Barboza a toujours appris d’une combinaison de ses idéaux syndicaux et d’une foi en lui-même inébranlable. Il a quitté son travail pour tout parier sur la boxe, même quand cela signifiait six mois sans revenu. Il a opté pour un contrat avec moins d’argent au départ, puis a quitté Top Rank pour signer avec un nouveau promoteur. Lorsqu’il a été temps de combattre pour un titre mondial, il est parti en tournée, combattant sur un événement promu par quelqu’un d’autre que son propre promoteur. À chaque tournant, il a pris un risque basé sur ce qu’il sentait être sa valeur, une qualité qui est inspirante et relatable même pour son propre manager Rick Mirigian.
"Il est une personne très spéciale, la chose la plus marquante pour moi, et ce qui le distingue encore aujourd’hui, c’est sa discipline, à l’intérieur comme à l’extérieur du ring. C’est ce qui se distingue en plus de ses compétences de classe mondiale, il est l'une des personnes les plus disciplinées que j'ai rencontrées et avec qui j’ai travaillé", a déclaré Mirigian. "Je pense que je me reconnais dans de nombreux combattants par la façon dont j’ai grandi, mais pour moi, j’étais un promoteur de concerts qui avait utilisé mon prêt étudiant et mon chèque d’aide financière pour organiser une fête à FSU. Ce que je peux comprendre, c’est prendre un risque contre toute attente."
Les cotes de paris peuvent être contre Barboza une fois de plus s’il obtient le combat qu’il veut vraiment, l’affrontement susmentionné avec Teofimo Lopez. The Ring a rapporté il y a une semaine que le prochain combat de Lopez est prévu pour juin ou juillet à Alcatraz par Turki Alalshikh, responsable de Riyadh Season et président de l’Autorité générale du divertissement.

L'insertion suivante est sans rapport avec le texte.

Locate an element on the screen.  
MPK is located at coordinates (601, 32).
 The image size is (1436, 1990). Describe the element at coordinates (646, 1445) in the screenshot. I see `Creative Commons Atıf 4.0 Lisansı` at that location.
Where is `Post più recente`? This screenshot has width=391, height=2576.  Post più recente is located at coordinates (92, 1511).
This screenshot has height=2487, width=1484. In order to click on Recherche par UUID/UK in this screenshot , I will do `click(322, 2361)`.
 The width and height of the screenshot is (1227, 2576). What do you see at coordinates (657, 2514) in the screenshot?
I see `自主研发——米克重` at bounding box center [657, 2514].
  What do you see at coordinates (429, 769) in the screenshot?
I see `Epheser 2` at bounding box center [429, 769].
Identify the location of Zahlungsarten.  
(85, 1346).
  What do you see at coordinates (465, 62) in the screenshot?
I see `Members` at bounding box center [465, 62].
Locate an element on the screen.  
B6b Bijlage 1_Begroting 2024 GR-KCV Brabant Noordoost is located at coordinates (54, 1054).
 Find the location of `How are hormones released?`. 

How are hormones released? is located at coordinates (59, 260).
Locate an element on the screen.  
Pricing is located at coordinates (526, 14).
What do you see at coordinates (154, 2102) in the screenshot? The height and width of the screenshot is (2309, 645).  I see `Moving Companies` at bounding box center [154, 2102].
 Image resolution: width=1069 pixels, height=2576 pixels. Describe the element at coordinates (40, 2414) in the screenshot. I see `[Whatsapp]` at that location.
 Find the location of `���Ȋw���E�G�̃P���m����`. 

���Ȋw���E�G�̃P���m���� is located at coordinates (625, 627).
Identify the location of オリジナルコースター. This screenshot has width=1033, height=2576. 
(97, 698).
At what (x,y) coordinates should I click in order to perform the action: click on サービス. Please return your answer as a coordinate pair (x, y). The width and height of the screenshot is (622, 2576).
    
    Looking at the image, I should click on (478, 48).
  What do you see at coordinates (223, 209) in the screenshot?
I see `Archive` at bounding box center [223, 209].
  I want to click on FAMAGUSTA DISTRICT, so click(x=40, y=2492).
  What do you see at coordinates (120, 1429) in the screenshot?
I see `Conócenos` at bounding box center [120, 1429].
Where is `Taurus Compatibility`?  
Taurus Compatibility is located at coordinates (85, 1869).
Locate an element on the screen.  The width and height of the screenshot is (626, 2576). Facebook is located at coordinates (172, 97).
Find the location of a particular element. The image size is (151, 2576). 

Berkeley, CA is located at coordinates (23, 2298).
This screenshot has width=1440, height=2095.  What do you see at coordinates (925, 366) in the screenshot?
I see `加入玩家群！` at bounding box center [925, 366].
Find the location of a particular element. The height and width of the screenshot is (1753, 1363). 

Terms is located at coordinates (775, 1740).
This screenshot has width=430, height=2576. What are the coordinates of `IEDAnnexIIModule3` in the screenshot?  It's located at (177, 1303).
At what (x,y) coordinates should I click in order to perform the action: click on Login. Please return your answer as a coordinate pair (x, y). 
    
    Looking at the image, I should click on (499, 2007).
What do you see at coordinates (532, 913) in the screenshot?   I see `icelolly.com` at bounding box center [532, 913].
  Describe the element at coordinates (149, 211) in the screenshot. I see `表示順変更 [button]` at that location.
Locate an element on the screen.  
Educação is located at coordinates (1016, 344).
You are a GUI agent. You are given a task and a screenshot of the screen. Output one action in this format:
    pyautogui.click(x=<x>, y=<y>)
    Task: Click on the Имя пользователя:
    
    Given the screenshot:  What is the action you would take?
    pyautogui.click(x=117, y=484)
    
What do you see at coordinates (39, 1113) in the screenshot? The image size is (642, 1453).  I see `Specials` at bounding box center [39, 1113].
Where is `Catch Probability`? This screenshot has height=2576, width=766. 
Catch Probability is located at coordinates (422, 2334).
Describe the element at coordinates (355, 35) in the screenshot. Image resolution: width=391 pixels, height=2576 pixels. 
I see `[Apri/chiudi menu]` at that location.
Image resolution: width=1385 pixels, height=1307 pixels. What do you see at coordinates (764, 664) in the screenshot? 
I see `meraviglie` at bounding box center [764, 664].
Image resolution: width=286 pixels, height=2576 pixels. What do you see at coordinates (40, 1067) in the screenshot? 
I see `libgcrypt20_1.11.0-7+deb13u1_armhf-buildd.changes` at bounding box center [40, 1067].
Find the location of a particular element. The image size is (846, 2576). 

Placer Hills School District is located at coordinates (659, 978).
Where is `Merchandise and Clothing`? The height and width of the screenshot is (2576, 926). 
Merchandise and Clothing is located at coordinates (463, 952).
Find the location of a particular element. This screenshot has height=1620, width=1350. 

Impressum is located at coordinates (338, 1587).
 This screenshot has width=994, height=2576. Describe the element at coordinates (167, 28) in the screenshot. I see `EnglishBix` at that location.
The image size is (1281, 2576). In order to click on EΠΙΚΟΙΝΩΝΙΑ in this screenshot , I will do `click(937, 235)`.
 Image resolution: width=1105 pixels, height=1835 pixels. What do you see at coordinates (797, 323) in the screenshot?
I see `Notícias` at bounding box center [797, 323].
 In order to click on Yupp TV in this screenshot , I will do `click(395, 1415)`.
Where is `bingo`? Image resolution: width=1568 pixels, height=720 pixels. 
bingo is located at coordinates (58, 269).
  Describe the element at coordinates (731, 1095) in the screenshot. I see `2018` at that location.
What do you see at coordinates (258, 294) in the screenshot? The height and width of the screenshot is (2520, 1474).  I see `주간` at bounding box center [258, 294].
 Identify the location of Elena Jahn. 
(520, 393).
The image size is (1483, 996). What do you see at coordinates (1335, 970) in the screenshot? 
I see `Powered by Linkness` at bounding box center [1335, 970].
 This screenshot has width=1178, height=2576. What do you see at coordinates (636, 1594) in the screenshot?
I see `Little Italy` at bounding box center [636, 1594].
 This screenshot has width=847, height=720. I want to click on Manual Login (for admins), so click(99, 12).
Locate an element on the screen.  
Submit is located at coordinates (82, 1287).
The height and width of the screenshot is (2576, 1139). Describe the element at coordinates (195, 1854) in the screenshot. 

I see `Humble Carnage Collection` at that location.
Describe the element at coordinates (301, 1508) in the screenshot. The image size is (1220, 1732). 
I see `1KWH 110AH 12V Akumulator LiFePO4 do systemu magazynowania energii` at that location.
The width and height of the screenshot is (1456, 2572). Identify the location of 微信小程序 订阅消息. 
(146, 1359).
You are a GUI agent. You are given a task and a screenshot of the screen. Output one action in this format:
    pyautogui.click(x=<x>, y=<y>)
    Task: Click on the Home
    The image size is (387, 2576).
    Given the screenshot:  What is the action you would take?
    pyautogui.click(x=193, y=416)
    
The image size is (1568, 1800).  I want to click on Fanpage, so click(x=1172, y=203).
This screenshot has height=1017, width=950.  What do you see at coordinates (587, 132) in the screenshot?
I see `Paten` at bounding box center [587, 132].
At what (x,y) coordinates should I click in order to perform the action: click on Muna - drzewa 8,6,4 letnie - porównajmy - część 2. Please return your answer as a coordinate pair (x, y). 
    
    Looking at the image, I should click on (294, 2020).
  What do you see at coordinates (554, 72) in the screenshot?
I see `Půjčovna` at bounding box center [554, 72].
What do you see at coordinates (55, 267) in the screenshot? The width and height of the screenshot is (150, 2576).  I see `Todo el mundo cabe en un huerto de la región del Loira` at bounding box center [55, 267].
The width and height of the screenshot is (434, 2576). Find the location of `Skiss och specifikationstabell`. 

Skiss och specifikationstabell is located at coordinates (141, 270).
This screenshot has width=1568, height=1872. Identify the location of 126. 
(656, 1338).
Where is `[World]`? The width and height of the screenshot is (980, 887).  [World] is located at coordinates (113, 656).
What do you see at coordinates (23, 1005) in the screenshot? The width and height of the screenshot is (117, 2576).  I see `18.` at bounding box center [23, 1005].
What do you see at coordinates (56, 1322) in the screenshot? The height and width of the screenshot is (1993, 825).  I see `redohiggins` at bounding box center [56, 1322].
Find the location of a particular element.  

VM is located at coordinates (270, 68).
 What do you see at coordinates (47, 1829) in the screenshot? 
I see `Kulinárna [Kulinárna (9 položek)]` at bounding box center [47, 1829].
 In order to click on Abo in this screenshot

Même si le combat est confirmé immédiatement, Barboza aura au moins la chance de rester chez lui et savourer ses pancakes, et sa victoire avec sa famille, contrairement à sa victoire contre Ramírez, suivie par un conseil quasi immédiat qu’il combattrait Catterall en février, nécessitant immédiatement un autre camp.
Aujourd'hui, et pour de nombreux jours à venir, il mangera son petit déjeuner à la même table qui a été mise de côté pour une soirée de visionnage le week-end dernier, où sa fille a sauté de joie dans son costume de Wonder Woman en regardant son super-héros de père être déclaré champion du monde.
"Il n'y a aucune situation, personne en boxe qui pourrait me briser mentalement parce que ça ne fonctionnera pas, j'ai traversé trop de choses dans la vie", a déclaré Barboza. "C'est fou quand tu y fais face, mec, mais tu sais quoi, je ne demanderais jamais une autre voie. J’ai pris celle-ci de la manière difficile. J’aime ça. Ça m’a fait l’homme que je suis aujourd'hui."